1. Eat with more forethought and attentiveness. Eat sensibly. Control my portions. Eat smaller meals more often. Mix in some vegetables. Don't eat merely for comfort or entertainment. Drink more water--don't fall into the trap of eating because I'm thirsty, eating because I'm bored, eating to pass the time or accompany the television. Take time to focus on and enjoy my food, take small bites, really chew and taste the food. Don't gobble. Avoid eating mindlessly or indifferently. Avoid eating on the run or while occupied or preoccupied with something else. Part of the benefit of saying a blessing over food is to remind us that food is a blessing, a celebration of safety and provision and abundance, and the act of eating is an acceptance of mercy and sustenance and grace. It's foolish to take the food I eat for granted. It's a grievous detriment to my health and well-being. Mix in some exercise and activity. Get moving. Don't be a slug, or a slave to habit. Get started. Don't waste the day, particularly my leisure hours, which are precious and hard-earned.
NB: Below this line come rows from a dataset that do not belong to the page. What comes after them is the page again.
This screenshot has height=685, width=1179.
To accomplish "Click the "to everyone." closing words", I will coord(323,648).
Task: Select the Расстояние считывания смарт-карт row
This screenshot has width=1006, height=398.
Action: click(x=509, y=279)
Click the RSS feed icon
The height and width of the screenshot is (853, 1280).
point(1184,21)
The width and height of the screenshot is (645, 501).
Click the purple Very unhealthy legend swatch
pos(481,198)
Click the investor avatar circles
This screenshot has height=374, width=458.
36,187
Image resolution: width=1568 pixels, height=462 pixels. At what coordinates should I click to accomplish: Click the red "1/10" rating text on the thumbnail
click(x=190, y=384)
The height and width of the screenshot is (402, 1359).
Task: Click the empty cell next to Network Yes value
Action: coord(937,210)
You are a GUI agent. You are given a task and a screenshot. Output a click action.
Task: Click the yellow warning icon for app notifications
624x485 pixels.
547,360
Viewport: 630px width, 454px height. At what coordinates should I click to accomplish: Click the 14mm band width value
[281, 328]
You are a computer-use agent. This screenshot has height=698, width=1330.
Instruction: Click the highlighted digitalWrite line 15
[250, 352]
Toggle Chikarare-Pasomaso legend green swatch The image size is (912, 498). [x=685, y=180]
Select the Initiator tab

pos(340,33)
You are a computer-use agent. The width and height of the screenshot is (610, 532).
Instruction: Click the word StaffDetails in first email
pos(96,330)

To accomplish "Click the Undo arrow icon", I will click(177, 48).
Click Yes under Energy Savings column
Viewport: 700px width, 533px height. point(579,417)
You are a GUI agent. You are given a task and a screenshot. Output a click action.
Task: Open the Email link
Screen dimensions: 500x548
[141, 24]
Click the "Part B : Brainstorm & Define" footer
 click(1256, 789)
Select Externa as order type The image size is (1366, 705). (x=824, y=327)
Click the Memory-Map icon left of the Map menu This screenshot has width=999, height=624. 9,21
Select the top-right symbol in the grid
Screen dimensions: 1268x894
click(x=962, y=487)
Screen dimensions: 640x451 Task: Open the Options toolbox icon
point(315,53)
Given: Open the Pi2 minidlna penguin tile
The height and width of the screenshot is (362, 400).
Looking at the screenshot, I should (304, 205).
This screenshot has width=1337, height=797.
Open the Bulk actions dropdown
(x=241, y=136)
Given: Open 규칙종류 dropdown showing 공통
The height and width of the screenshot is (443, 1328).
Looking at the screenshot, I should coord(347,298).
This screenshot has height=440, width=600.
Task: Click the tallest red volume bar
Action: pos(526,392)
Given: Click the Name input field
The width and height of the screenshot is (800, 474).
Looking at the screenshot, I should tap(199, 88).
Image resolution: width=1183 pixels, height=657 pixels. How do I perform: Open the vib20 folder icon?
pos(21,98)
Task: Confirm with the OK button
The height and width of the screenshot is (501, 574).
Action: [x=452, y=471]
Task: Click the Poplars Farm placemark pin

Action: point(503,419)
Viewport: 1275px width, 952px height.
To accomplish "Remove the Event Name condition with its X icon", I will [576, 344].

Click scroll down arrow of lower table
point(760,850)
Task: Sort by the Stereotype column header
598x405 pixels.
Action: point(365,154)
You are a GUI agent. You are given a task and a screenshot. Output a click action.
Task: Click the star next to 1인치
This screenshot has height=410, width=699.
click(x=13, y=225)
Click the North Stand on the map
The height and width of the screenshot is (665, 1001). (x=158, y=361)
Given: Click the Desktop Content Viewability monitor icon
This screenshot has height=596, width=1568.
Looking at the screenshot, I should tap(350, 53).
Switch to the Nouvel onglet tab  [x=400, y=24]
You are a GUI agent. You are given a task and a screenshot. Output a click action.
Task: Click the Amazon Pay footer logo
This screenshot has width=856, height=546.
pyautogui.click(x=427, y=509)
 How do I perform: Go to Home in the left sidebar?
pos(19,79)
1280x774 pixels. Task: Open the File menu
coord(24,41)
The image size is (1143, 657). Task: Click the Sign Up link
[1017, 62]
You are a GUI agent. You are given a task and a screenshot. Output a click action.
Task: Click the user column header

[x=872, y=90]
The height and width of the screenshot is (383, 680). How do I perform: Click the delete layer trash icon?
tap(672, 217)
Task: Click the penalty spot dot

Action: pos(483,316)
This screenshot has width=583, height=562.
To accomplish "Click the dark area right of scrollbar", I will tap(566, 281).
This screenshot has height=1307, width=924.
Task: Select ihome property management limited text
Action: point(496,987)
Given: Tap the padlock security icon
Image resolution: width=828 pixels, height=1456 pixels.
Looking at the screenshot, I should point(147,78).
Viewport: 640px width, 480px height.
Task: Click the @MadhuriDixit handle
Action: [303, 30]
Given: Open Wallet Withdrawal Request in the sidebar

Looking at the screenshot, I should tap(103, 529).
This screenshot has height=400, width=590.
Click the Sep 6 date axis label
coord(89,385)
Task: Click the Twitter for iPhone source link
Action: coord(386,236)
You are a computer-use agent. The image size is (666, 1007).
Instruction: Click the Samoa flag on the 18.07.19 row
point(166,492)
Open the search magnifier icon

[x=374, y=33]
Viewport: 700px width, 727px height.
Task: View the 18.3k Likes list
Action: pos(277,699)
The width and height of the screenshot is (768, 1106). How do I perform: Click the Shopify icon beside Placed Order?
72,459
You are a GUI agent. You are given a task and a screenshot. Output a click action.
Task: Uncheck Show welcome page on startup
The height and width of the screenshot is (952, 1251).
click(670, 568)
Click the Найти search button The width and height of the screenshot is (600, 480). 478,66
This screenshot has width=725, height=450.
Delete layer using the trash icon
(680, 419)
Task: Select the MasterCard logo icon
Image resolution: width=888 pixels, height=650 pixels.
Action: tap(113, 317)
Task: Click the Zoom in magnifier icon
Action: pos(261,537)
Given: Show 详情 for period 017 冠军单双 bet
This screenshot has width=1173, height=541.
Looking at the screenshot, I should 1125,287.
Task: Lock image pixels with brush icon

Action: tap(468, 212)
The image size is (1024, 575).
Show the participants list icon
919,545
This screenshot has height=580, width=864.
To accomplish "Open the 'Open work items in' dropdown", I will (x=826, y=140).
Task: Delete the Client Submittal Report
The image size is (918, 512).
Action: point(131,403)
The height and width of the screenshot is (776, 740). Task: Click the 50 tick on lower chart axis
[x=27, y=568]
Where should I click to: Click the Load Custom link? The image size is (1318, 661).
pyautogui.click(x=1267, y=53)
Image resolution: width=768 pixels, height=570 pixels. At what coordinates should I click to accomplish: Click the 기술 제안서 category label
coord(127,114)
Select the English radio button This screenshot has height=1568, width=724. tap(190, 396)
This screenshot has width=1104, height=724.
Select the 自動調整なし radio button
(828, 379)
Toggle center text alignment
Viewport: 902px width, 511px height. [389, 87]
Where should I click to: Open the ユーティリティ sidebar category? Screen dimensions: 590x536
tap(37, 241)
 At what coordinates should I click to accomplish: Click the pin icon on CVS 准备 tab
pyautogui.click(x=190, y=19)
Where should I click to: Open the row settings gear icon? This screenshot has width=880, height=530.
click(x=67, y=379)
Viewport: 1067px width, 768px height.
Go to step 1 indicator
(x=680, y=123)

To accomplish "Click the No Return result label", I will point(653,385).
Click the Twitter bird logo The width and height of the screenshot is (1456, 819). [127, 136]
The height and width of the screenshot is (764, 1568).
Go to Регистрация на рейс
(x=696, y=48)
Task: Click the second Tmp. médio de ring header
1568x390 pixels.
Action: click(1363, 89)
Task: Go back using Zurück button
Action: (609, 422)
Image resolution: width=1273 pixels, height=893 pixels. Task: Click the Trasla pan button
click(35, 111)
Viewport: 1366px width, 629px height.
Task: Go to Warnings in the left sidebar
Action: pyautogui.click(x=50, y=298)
2. Stop harboring murderers and thieves. Anger, worry, frustration and hurt are the soul-destroyers and silent killers. They age us by the minute and rob our lives of joy and hope. Examine why I have these feelings. Let go of things I can't control, and develop a plan to do something about the things I can change. Take the first step. Declare my intentions. Stand up for myself and what is important. Stop wasting time in misery or inattention, reflect on my life, and change its direction. What is my purpose? What is my plan? What am doing about it? I have to realize that bad habits and mindless pastimes and stored misery will keep me stuck forever, but only if I allow it. Move forward. Be honest with myself and others. Reach out instead of clamming up and suffering.
3. Make a list. Make several lists. I ought to have a bucket list, a list of goals, a list of obligations and issues and problems to solve, a list for the day, a list for the month and year. I ought to pray over those lists with same devotion I pray over my food, because these tasks and hopes and assignments are the abundance I am given to "eat" in life. I spend too much time staying numb and keeping occupied, while the undone and unexamined and unaddressed pile up around me. I am lazy in heart and failing life. Most of the time I merely exist. This is harsh criticism, but warranted. All the important things I ignore. So many of the trivial things obsess me.
4. Get a new job. My present job is a perfectly honorable and good job, for someone else. It doesn't interest or engage me. I spend my work day being abused by toxic people over something that isn't my fault and doesn't matter at all, something that wastes time and rots their brains. It is eight hours of misery and drudgery and fear and anxiety and unpleasantness. I dread climbing the stairs to work. I have a lousy shift, a terrible boss, and poor pay. And it's my own damn fault. I didn't plan, I didn't apply my skills and resources, and I haven't researched or prepared a better solution.
5. If I want to write, if I say I want to write, I have to write. Every day. I can't allow myself to be bullied by harshness or sneering criticism, by blow-back. I can't worry about the reaction. I have to write what I see and feel and observe and know and stop hiding. I have to write like my life depends on it, because it does.